Passage provided ▸
┌────────
Celebrating Success: Adrian Solgaard with Solgaard Design


“There are always new problems that you’re uncovering, and I think that’s the joy. Your job as an entrepreneur is to make the red lights into green lights, and just figure out how to fix things and make the ship keep moving.”

Interview with Adrian Solgaard, Founder and CEO of Solgaard Design

In this series, “Celebrating Success,” we’re speaking with innovators and entrepreneurs who walked the journey of taking a product from idea to reality. Today, we’re speaking with Adrian Solgaard, founder and CEO of Solgaard Design. Since 2013, Solgaard Design has launched six crowdfunding projects raising more than $2.3 million.


When you look back at your whole journey before you had six successful crowdfunding campaigns under your belt, what stands out to you about your journey?

I remember just wanting to make things better. That’s all I ever wanted to do.

I’d been doing digital video for a number of years and was tired of having everything in the ether. I wanted something I could feel and touch. Kickstarter came up and I remember wondering what I could do to launch on this platform.

A couple of weeks later, my bike was stolen and I thought, ‘Why don’t I make a better bike lock? That could be fun.’ I launched on Kickstarter without a clue in the world of how it was going to work. Enventys Partners joined in and helped us get that first puppy across the finish line.

Today, we continue to leverage it.


What stands out to you about where you are today?

We run a company selling mostly travel goods, and travel had a very tough year last year. In April, we turned to each other and asked, ‘What can we do in a quick turnaround? How can we launch a new product quickly enough that’s meaningful and impactful for people’s lives in this new normal?’

We turned back to the Kickstarter machine again and cranked up the best idea we could. Kickstarter has continued to be an amazing platform for launching products and continues to grow our community.


Were there moments along the way where you thought ‘What on earth am I doing?’ or had insecurities?

Oh yeah, of course. There are constant moments of ‘What am I doing?’ There are always new problems that you’re uncovering, and I think that’s the joy. The joy and pain and masochism of entrepreneurship. Your job as an entrepreneur is to make the red lights into green lights, and just figure out how to fix things and make the ship keep moving.


Does any single moment stand out?

I think that the HomeBase makes sense here. We went from selling a meaningful amount of suitcases every single day to, basically overnight, not. And all of the product we had sold in March, people were trying to return them. It was like, ‘What are we going to do now?’ We had rent, and salaries, and overhead, and all these costs and factory orders that were on the way and we had to figure out what we were going to do.

So we pivoted to thinking about a product that was still true to our brand ethos but was relevant to this new shift. It was a good example of getting a team that was aligned toward one target to adapt quickly to a new target because the world had changed. We had to get everyone on the same page and steer the ship to avoid the storm.


What inspires you when you’re thinking up new ideas for products?
└────────
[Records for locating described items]
┌────────
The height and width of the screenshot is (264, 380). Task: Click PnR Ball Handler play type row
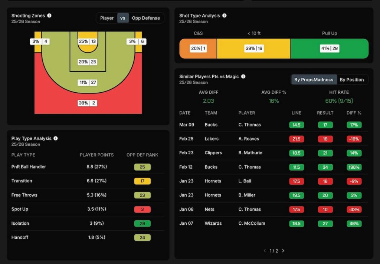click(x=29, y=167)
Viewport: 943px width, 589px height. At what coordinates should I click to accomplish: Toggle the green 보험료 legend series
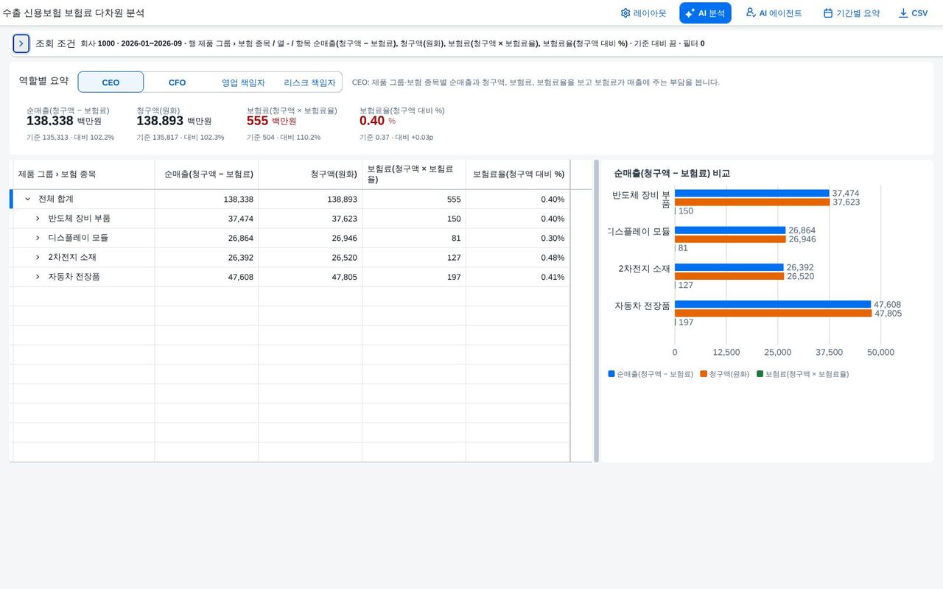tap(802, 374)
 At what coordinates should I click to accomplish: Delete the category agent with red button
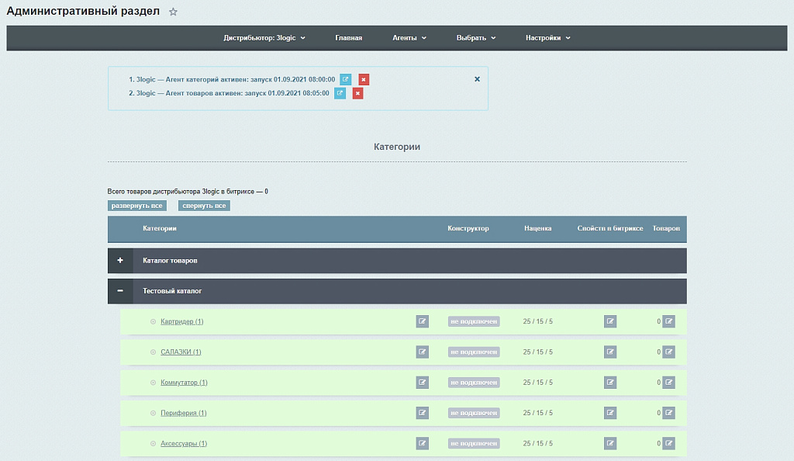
└────────
┌────────
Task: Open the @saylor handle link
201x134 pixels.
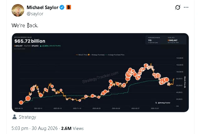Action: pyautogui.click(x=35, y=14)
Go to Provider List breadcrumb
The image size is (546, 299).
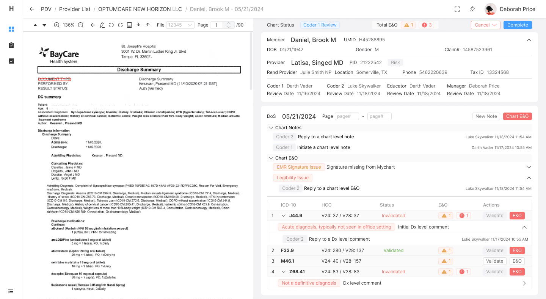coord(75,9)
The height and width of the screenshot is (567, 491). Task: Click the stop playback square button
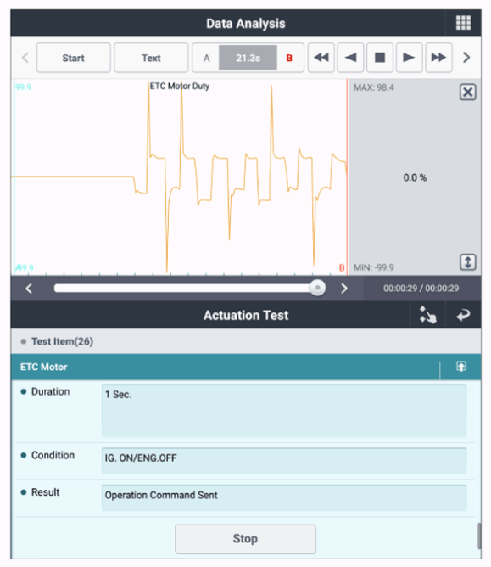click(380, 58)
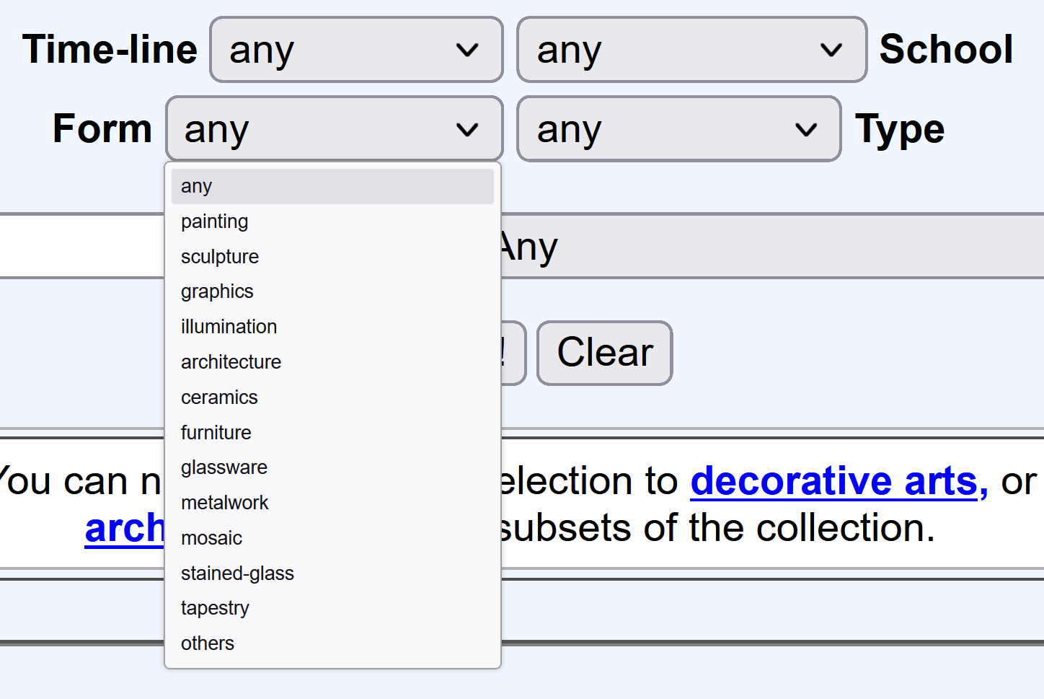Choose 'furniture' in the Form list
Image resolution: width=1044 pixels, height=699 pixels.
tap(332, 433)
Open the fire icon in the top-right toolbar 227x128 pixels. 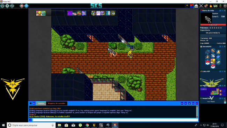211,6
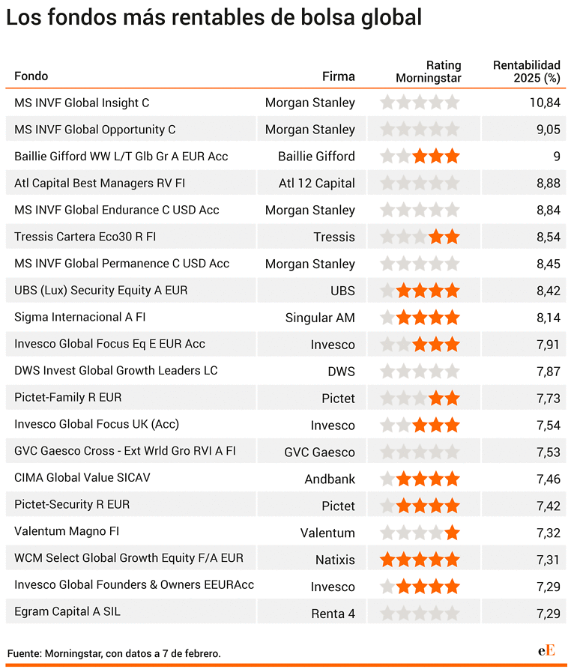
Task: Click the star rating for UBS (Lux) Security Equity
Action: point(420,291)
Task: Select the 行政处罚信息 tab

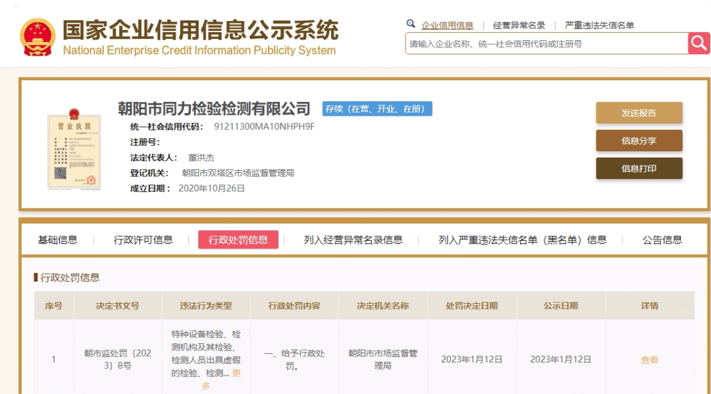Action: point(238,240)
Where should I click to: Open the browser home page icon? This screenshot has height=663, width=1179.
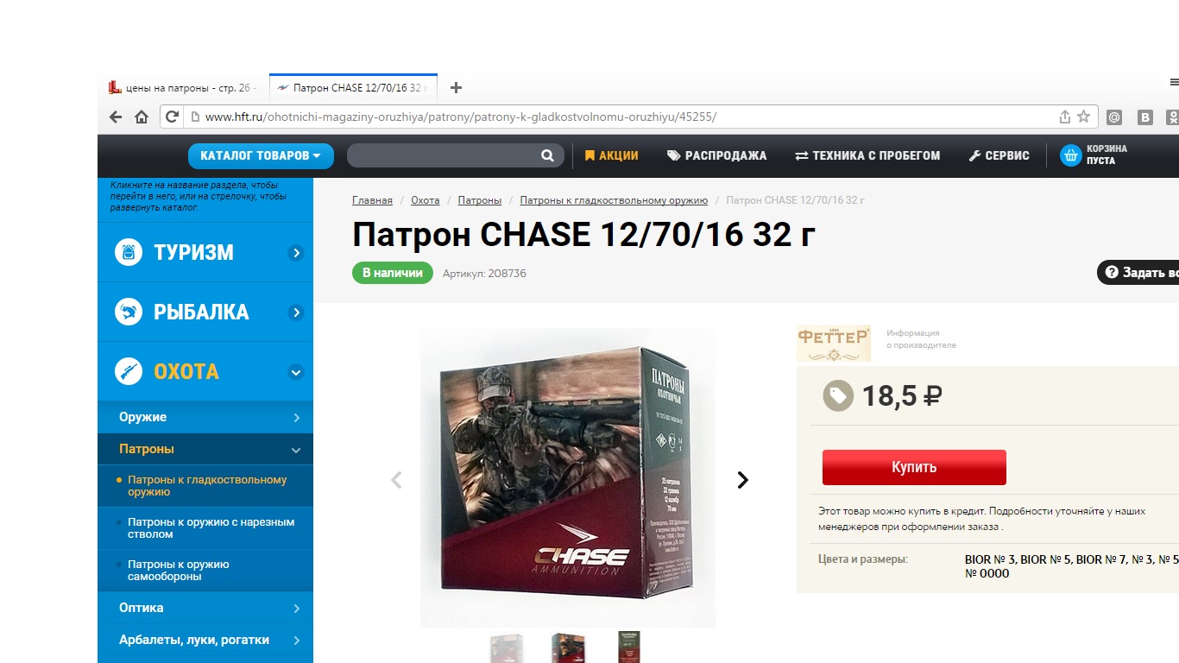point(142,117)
└────────
┌────────
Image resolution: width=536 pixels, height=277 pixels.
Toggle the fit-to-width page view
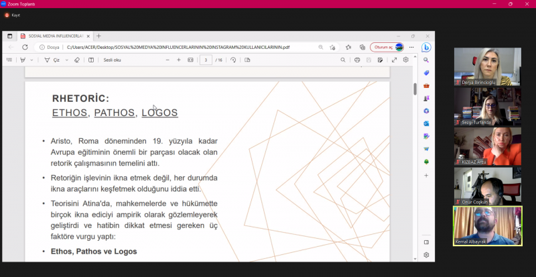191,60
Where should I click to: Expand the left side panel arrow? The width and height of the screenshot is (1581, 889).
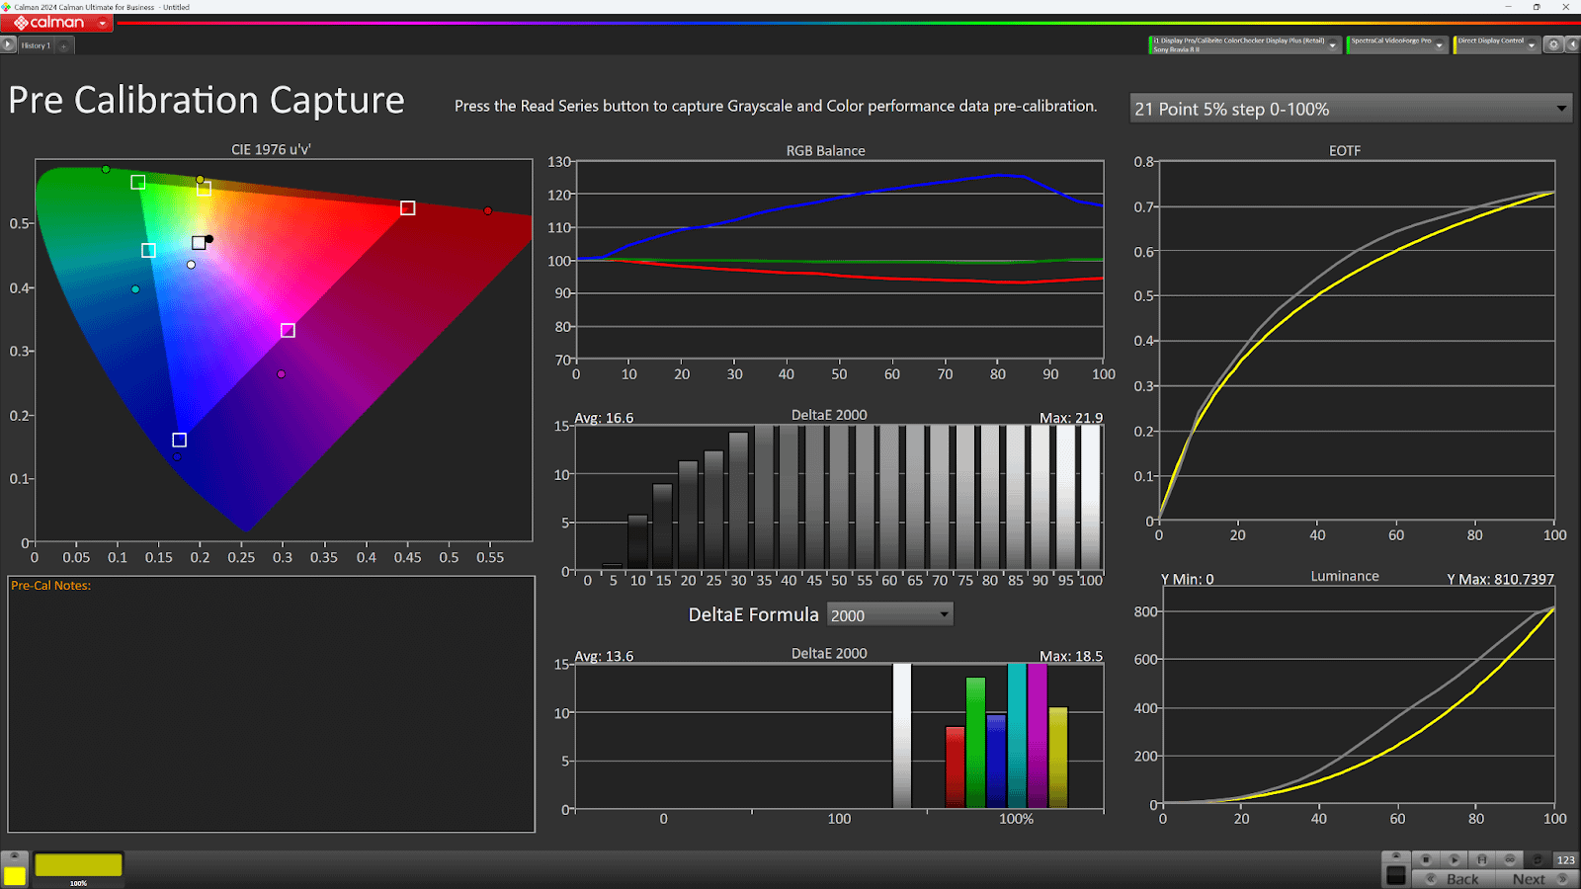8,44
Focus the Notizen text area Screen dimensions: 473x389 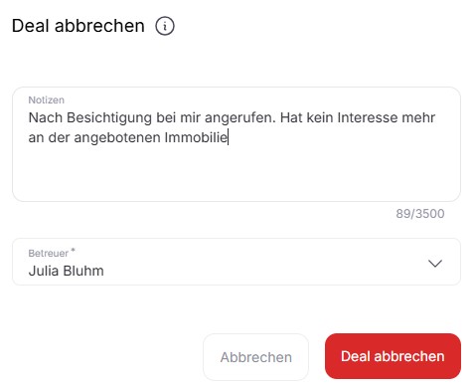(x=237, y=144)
└────────
Problems to work on ▸
a - Write out the stretch of the Adrian Solgaard interview from "Celebrating Success: Adrian" through "about your journey?", copying it word for word.
b - Pick up the Adrian Solgaard interview at the point where it stops and carry it forward.
This material is separate from the interview with Adrian Solgaard.

Task-by-task outputs ▸
a -
Celebrating Success: Adrian Solgaard with Solgaard Design


“There are always new problems that you’re uncovering, and I think that’s the joy. Your job as an entrepreneur is to make the red lights into green lights, and just figure out how to fix things and make the ship keep moving.”

Interview with Adrian Solgaard, Founder and CEO of Solgaard Design

In this series, “Celebrating Success,” we’re speaking with innovators and entrepreneurs who walked the journey of taking a product from idea to reality. Today, we’re speaking with Adrian Solgaard, founder and CEO of Solgaard Design. Since 2013, Solgaard Design has launched six crowdfunding projects raising more than $2.3 million.


When you look back at your whole journey before you had six successful crowdfunding campaigns under your belt, what stands out to you about your journey?

b -
Deep down inside, I’m a salty old man and I get frustrated by things. It’s like breaking a fuse in my brain and I think, “There is going to be a solution. How can we fix this?” It’s always been this back and forth of ‘I can’t find the things that I need,’ and I talk to a few friends, and if they have the same problem we go for it. With the Lifepack, I thought, “OK, no one’s making a backpack that’s good enough for me to carry my laptop around, and store it in a way that is drop proof and all that.”



Sustainability is a piece of that for you too, right?

One of the things that has always been a goal of ours is to figure out how to make a product that is awesome but also does something good for the planet. Lots of brands go for that, but the product itself is pretty subpar. I’m passionate about being able to make a product that is premium. It’s great. It’s durable. It’s long-lasting and you’re going to love it. You’re going to want to tell your friends about it, and it’s also having a positive impact throughout the whole process. I think about Tesla. It’s a car that’s just a sweet car, but it also is electric and it’s not burning fossil fuels. So I think for us, using ocean plastic for our products is a way to touch on travel, travel and sustainability. The more we see the world as a connected space, the better. The ocean joins the west coast of America to the east coast of China. If you pump garbage in one end, it’s going to come up the other. We all need to work together to keep our planet healthy.


What has been one of the most gratifying moments in your journey?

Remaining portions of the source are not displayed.